■ **Directive 1**: Gather every line of the records that contains the string "PlatinumMC".

■ **Source excerpt**:
Malloy v. Marshall-Wells Hardware Co.

Decision Date28 May 1918
PartiesMALLOY v. MARSHALL-WELLS HARDWARE CO. ET AL.
CourtOregon Supreme Court

Department 2.

Appeal from Circuit Court, Multnomah County; H. H. Belt, Judge.

Action by Thomas Malloy against the Marshall-Wells Hardware Company and another. Judgment for plaintiff against both defendants and both defendants appeal. Reversed as to defendant R. A Camp, and remanded.

This is an action to recover damages for a personal injury sustained by plaintiff September 11, 1915. It appears that Marshall-Wells Hardware Company is operating a two-story barn at the corner of Seventeenth and Lovejoy streets in the city of Portland. Plaintiff had been in the employ of this corporation since April, 1910. For upwards of four years prior to his injury he had lived with his family in the barn above referred to. His duties were manifold; they included the care of the horses, the cleaning of the barn, looking after the harness and the vehicles, and selling gasoline. Plaintiff had no hours of work, but was on duty practically all the time. He was liable to be awakened at night and called on to look out for a sick horse. Plaintiff reported to the defendant Camp, who was superintendent of the Portland business of his codefendant. Plaintiff was not a foreman, and no employé of the corporation looked to him for instructions.

■ **Directive 2**:
Answer these questions from the case excerpt:
(a) What is the decision date of the case?
(b) From the circuit court of which county was the appeal taken?
(c) Since what month and year had the plaintiff been employed by the corporation?

Lines of data:
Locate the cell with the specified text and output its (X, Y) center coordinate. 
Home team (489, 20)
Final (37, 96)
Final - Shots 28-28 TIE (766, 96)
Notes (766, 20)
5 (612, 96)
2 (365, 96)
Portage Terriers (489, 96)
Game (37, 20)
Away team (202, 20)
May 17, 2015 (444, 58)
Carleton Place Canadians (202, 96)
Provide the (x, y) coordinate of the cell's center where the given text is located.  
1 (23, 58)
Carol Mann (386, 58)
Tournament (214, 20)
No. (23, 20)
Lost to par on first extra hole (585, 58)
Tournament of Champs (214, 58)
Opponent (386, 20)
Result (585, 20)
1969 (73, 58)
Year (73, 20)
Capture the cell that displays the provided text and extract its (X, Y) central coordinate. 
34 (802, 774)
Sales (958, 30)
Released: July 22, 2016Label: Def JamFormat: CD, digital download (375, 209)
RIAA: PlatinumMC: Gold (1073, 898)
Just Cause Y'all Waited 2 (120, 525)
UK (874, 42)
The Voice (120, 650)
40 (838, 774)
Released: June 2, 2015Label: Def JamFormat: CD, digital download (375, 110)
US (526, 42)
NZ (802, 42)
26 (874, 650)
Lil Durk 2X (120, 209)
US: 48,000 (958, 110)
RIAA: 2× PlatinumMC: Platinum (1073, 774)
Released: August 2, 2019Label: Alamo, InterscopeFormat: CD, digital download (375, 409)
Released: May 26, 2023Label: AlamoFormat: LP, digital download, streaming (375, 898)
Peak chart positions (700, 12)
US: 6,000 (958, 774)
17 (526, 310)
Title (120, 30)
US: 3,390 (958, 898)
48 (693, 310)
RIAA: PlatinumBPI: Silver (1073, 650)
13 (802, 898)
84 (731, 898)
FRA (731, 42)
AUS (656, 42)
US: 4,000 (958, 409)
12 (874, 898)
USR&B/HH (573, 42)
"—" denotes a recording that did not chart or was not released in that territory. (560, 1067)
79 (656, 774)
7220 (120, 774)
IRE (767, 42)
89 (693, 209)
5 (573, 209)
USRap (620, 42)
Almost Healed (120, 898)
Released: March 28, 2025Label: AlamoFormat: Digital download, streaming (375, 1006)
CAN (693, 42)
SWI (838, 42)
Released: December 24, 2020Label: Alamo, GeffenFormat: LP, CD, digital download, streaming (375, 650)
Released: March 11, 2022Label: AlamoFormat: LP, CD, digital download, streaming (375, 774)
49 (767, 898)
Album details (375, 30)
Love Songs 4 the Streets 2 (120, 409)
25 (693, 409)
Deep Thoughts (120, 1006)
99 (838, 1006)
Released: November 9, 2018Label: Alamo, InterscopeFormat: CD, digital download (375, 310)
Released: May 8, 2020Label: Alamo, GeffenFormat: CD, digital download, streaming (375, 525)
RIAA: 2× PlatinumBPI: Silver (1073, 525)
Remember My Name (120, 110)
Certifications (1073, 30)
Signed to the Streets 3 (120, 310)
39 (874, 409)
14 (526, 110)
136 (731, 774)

■ **Expected answer 1**:
RIAA: PlatinumMC: Gold (1073, 898)
RIAA: 2× PlatinumMC: Platinum (1073, 774)

■ **Expected answer 2**:
(a) 28 May 1918
(b) Multnomah County
(c) April 1910